An extreme solar storm in July 2012 just missed Earth’s atmosphere, and we’re all lucky it did, as it could have seriously damaged the planet’s electric power sources, according to University of Colorado scientist Daniel Baker.
“If it had hit, we would still be picking up the pieces,” Baker told NASA.
Solar storms begin with a explosion from the sun called a solar flare, which results in extreme radiation and strong plasma clouds. The most damaging results of the explosion are the plasma clouds, known as coronal mass ejections (CMEs).
Luckily, the solar storm occurred at the right time for Earth’s inhabitants.
“I have come away from our recent studies more convinced than ever that Earth and its inhabitants were incredibly fortunate that the 2012 eruption happened when it did,” Baker said. “If the eruption had occurred only one week earlier, Earth would have been in the line of fire.”
The storm could have caused widespread power blackouts. According to NASA, this would have disabled anything that plugs into an electrical socket, and most people wouldn’t have been able to flush their toilets, as many rely on electric pumps.
According to a National Academy of Sciences study, the storm would have cause about $2 trillion in damage, which would have taken years to fix completely.
Scientists say the storm was comparable to the 1859 Carrington event, when a solar storm caused telegraph lines around the world to spark, resulting in fires in some telegraph offices. That storm also ignited the Northern Lights down as far as Cuba and Hawaii.

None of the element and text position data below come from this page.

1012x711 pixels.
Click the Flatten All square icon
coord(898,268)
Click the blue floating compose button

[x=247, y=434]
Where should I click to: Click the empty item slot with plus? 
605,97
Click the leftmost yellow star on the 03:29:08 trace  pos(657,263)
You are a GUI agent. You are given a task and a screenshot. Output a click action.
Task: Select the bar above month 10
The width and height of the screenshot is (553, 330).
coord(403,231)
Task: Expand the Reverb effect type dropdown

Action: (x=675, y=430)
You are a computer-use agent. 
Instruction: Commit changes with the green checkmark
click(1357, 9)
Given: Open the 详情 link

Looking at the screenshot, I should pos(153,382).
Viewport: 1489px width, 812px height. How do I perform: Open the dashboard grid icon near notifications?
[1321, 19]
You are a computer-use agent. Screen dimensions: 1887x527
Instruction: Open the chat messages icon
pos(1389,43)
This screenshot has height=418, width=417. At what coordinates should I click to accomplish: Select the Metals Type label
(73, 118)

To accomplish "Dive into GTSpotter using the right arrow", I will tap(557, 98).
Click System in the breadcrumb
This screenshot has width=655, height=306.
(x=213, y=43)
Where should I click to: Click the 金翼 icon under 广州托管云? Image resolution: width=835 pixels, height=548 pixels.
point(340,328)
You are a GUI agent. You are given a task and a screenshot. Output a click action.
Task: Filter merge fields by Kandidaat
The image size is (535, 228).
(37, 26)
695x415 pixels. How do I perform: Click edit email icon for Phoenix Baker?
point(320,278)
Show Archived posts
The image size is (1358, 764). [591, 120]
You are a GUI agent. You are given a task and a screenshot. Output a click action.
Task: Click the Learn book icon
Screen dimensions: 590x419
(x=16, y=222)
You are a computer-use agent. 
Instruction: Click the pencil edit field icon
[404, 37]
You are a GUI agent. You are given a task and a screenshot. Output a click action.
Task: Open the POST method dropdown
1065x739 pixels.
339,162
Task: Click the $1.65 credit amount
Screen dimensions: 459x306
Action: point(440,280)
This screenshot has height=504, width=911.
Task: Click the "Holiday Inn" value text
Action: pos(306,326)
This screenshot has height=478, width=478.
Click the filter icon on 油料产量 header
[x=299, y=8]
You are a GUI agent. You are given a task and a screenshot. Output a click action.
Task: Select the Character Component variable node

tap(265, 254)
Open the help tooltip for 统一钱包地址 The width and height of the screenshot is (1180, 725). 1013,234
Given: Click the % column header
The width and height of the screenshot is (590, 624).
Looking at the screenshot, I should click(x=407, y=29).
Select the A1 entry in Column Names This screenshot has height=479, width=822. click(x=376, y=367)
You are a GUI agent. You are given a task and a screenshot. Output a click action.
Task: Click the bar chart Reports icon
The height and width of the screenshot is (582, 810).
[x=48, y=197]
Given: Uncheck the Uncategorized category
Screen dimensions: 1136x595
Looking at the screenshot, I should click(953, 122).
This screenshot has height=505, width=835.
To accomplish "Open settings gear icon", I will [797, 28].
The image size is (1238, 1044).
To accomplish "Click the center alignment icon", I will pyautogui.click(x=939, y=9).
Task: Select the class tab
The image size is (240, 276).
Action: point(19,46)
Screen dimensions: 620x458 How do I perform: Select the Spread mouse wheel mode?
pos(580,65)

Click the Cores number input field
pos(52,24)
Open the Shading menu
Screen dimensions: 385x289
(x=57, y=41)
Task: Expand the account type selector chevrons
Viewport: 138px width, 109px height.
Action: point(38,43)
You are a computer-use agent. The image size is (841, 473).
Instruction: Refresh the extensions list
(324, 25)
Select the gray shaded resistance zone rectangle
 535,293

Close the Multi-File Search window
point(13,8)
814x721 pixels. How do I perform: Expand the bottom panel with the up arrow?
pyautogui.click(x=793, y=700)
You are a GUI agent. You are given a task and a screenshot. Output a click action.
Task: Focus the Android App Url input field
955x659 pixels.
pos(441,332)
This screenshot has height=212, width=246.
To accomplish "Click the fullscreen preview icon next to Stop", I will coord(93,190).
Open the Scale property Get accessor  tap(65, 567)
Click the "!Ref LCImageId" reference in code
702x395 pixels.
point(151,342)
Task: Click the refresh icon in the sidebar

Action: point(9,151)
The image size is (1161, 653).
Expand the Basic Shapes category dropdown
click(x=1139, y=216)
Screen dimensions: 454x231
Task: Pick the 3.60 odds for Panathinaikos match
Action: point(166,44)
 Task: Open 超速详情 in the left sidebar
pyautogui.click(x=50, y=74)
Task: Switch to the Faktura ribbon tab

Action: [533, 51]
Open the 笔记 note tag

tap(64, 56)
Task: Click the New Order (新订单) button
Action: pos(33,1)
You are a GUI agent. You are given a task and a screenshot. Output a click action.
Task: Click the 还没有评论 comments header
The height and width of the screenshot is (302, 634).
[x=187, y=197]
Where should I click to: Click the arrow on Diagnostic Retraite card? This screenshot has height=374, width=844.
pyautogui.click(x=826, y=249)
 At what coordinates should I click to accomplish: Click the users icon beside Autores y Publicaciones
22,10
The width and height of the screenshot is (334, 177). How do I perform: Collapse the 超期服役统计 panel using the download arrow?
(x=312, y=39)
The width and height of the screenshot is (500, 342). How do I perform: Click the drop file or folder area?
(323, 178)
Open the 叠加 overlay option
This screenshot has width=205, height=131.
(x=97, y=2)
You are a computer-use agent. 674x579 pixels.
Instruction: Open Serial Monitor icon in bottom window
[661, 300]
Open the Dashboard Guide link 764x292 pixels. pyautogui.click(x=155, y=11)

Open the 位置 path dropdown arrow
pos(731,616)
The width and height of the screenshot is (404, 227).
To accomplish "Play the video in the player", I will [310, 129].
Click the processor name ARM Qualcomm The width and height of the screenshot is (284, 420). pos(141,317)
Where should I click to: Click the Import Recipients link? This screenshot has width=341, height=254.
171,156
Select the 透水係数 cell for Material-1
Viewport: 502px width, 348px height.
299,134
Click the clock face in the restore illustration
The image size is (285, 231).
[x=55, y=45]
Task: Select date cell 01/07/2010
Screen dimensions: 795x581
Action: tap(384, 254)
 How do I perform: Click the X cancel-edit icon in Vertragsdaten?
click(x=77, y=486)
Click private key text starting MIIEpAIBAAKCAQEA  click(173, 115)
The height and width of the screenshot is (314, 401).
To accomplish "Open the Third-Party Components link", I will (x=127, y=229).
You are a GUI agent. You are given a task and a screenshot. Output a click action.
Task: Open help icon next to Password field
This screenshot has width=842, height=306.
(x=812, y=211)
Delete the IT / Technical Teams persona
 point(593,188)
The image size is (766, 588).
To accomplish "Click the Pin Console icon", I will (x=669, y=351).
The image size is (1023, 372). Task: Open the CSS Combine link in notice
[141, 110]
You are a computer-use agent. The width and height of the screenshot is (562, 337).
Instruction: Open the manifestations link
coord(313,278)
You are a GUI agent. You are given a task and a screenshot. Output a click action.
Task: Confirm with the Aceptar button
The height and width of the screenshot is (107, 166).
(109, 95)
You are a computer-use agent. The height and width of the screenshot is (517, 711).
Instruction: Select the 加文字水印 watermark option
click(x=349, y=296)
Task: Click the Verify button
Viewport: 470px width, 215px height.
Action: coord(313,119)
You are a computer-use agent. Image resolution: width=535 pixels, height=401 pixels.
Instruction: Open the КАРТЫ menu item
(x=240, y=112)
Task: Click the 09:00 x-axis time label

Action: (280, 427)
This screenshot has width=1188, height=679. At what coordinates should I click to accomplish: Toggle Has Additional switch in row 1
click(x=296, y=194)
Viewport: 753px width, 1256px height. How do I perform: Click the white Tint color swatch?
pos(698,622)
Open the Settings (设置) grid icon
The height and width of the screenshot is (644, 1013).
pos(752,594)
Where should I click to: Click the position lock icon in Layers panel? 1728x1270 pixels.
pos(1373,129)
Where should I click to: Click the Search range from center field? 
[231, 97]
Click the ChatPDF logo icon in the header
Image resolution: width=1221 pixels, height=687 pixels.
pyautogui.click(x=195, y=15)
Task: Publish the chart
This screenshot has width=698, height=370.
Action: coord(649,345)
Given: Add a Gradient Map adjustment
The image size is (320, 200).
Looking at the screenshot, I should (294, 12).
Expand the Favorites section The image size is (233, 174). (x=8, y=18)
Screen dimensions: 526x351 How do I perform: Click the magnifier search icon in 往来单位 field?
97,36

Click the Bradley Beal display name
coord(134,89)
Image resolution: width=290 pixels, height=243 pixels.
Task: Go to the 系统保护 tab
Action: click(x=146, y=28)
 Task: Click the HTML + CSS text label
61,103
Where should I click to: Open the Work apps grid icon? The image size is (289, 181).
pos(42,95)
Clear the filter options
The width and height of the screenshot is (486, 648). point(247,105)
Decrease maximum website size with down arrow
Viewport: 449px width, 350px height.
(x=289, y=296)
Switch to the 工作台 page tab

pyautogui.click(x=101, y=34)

Perhaps the most terrifying takeaway is that a solar storm could hit Earth in the next ten years. According to an analysis by Predictive Science Inc. physicist Pete Riley, there is a 12 percent chance that a solar storm as powerful as the Carrington event could hit Earth in the next ten years.
“Initially, I was quite surprised that the odds were so high, but the statistics appear to be correct,” Riley told NASA. “It is a sobering figure.”